▶ _What is expected_: Give the listing below again in full, exactly as written.

▶ _Extracted information_:

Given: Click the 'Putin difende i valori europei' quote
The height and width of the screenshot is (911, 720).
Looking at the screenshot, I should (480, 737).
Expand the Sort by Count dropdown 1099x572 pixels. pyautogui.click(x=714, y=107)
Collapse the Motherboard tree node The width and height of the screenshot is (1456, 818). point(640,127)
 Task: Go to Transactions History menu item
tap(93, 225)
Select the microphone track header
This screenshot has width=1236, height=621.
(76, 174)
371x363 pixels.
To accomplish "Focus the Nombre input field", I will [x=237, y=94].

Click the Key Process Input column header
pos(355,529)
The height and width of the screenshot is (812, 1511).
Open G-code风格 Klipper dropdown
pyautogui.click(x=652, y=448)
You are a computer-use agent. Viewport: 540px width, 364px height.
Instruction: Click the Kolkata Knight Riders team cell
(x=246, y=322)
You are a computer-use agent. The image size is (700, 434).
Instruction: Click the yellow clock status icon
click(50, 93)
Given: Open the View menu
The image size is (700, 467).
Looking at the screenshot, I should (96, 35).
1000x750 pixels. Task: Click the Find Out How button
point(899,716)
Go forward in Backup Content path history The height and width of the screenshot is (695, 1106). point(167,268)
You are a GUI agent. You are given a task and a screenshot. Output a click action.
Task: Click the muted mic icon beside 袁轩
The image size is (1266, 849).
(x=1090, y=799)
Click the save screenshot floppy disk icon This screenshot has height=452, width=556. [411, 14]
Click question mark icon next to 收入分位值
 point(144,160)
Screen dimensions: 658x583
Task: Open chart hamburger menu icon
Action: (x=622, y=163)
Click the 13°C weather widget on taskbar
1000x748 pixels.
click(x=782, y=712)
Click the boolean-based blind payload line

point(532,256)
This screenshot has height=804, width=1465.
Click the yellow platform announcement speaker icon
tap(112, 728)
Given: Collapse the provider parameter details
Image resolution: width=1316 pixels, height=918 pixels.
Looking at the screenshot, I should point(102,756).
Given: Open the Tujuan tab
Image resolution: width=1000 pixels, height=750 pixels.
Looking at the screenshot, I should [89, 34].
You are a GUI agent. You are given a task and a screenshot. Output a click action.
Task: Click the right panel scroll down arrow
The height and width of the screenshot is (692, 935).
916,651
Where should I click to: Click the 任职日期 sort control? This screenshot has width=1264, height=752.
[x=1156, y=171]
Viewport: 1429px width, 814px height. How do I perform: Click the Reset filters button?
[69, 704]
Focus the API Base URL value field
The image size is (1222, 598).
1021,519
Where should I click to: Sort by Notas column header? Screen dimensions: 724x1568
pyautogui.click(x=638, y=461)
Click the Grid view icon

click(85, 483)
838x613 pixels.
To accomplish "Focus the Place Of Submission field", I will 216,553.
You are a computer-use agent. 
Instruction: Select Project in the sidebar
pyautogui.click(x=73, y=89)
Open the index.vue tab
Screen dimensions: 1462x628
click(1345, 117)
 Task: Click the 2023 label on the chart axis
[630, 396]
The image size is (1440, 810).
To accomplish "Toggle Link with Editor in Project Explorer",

▶ _Exercise response_:
Given: Click the 'Putin difende i valori europei' quote
The height and width of the screenshot is (911, 720).
Looking at the screenshot, I should (480, 737).
Expand the Sort by Count dropdown 1099x572 pixels. pyautogui.click(x=714, y=107)
Collapse the Motherboard tree node The width and height of the screenshot is (1456, 818). point(640,127)
 Task: Go to Transactions History menu item
tap(93, 225)
Select the microphone track header
This screenshot has width=1236, height=621.
(76, 174)
371x363 pixels.
To accomplish "Focus the Nombre input field", I will [x=237, y=94].

Click the Key Process Input column header
pos(355,529)
The height and width of the screenshot is (812, 1511).
Open G-code风格 Klipper dropdown
pyautogui.click(x=652, y=448)
You are a computer-use agent. Viewport: 540px width, 364px height.
Instruction: Click the Kolkata Knight Riders team cell
(x=246, y=322)
You are a computer-use agent. The image size is (700, 434).
Instruction: Click the yellow clock status icon
click(50, 93)
Given: Open the View menu
The image size is (700, 467).
Looking at the screenshot, I should (96, 35).
1000x750 pixels. Task: Click the Find Out How button
point(899,716)
Go forward in Backup Content path history The height and width of the screenshot is (695, 1106). point(167,268)
You are a GUI agent. You are given a task and a screenshot. Output a click action.
Task: Click the muted mic icon beside 袁轩
The image size is (1266, 849).
(x=1090, y=799)
Click the save screenshot floppy disk icon This screenshot has height=452, width=556. [411, 14]
Click question mark icon next to 收入分位值
 point(144,160)
Screen dimensions: 658x583
Task: Open chart hamburger menu icon
Action: (x=622, y=163)
Click the 13°C weather widget on taskbar
1000x748 pixels.
click(x=782, y=712)
Click the boolean-based blind payload line

point(532,256)
This screenshot has height=804, width=1465.
Click the yellow platform announcement speaker icon
tap(112, 728)
Given: Collapse the provider parameter details
Image resolution: width=1316 pixels, height=918 pixels.
Looking at the screenshot, I should point(102,756).
Given: Open the Tujuan tab
Image resolution: width=1000 pixels, height=750 pixels.
Looking at the screenshot, I should [89, 34].
You are a GUI agent. You are given a task and a screenshot. Output a click action.
Task: Click the right panel scroll down arrow
The height and width of the screenshot is (692, 935).
916,651
Where should I click to: Click the 任职日期 sort control? This screenshot has width=1264, height=752.
[x=1156, y=171]
Viewport: 1429px width, 814px height. How do I perform: Click the Reset filters button?
[69, 704]
Focus the API Base URL value field
The image size is (1222, 598).
1021,519
Where should I click to: Sort by Notas column header? Screen dimensions: 724x1568
pyautogui.click(x=638, y=461)
Click the Grid view icon

click(85, 483)
838x613 pixels.
To accomplish "Focus the Place Of Submission field", I will 216,553.
You are a computer-use agent. 
Instruction: Select Project in the sidebar
pyautogui.click(x=73, y=89)
Open the index.vue tab
Screen dimensions: 1462x628
click(1345, 117)
 Task: Click the 2023 label on the chart axis
[630, 396]
The image size is (1440, 810).
To accomplish "Toggle Link with Editor in Project Explorer",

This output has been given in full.